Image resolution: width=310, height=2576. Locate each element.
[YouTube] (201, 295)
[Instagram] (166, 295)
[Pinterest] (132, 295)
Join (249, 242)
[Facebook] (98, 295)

********

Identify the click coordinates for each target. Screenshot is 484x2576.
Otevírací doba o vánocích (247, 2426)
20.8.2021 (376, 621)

********

**Problem statement:** Copy all lines from the listing that contain "each".

**Task response:**
Image resolution: width=310, height=2576. Locate each element.
Identify the click coordinates for each target. Screenshot is 484x2576.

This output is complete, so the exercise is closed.